I have the following situation in LINQ: I have an object (a blog "Post") that has a "Status" field which can take on different values, and there's a table listing all these values (this table just has Id, Desc).
Now, since the relationship between both tables is created, in the Model, Post.Status is not an int, but an instance of "PostStatus".

Thus, if I want to set the status of a Post to, say, 20, I can't just set the field to 20, I need to have an instance of PostStatus to assign. These status values are all hardcoded with the logic, so it's just fine to have "20" hardcoded in my code.
Is there a better way to do it that this?

switch (Action) {
 case "Ignore":
  post.PostStatus = (from s in db.PostStatus where s.Id == 90 select s).First();
  break;
 case "Assign":
  post.PostStatus = (from s in db.PostStatus where s.Id == 20 select s).First();
  break;
 case "MarkDone":
  post.PostStatus = (from s in db.PostStatus where s.Id == 30 select s).First();
  break;
 case "MarkPublished":
  post.PostStatus = (from s in db.PostStatus where s.Id == 40 select s).First();
  post.Public = true;
  break;
}

I hate this code, honestly, first of all because it needlessly queries the DB to get a PostStatus instance, but mostly because it's just so verbose.
Is there a better way to do this?

Thanks!
Daniel

+1  A: 

It sounds like PostStatus is more-or-less an enum. We do things like this all the time by having a related table in the DB (as you do), but then remove the relationship in the DBML and change the CLR type on the child column to an enum type. The enum type is declared with the same values as the rows in the parent DB table (in your case, Assign = 20, MarkDone = 30, etc). I wrote a tool that fills the table's values from the code for all our enums- that way the code is the "master" (it bombs if someone tries to change a value or name of an existing value, but new values "just work"). Now when you want to do something like what you're doing, the data you need is already there in the enum- just set Post.PostStatus = Action (assuming you also change Action from a string to the same enum type)- no DB hit necessary.

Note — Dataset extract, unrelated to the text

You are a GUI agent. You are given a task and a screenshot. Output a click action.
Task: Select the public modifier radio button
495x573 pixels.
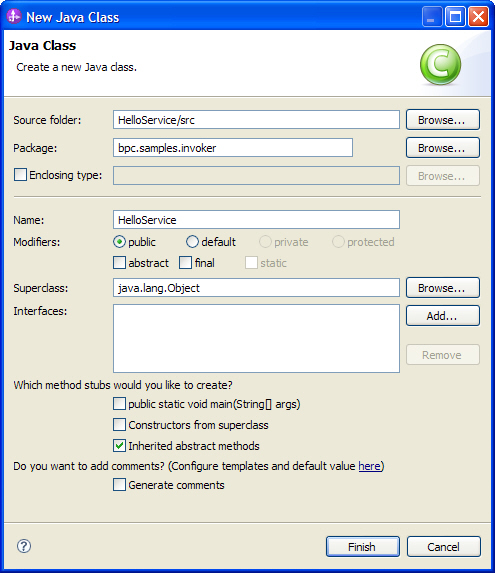click(x=119, y=242)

We also have some of these that are a little more dynamic- those we cache once from the DB on app startup and drop into a Dictionary so we can just set the IDs without the DB hit. As long as you're not talking about millions of values, it's very efficient.

nitzmahone
OK, but let's assume it's not necessarily an Enum.Let's say I, for whatever reason (like the user chose it from a dropdown) already have the ID of another related record and I want to set it.For example, Posts have an Author, we have an Authors table, and I have the ID of the Author and I want to set it to the Post record. Is there a better way than this to do it?
Daniel Magliola
That's how the second thing I mentioned works. As long as you don't "LoadWith" or delay-load the related table value, you can set the ID value on the child record and SubmitChanges just fine. It won't let you set the ID if you deep-load the related object, but if you don't, it works fine.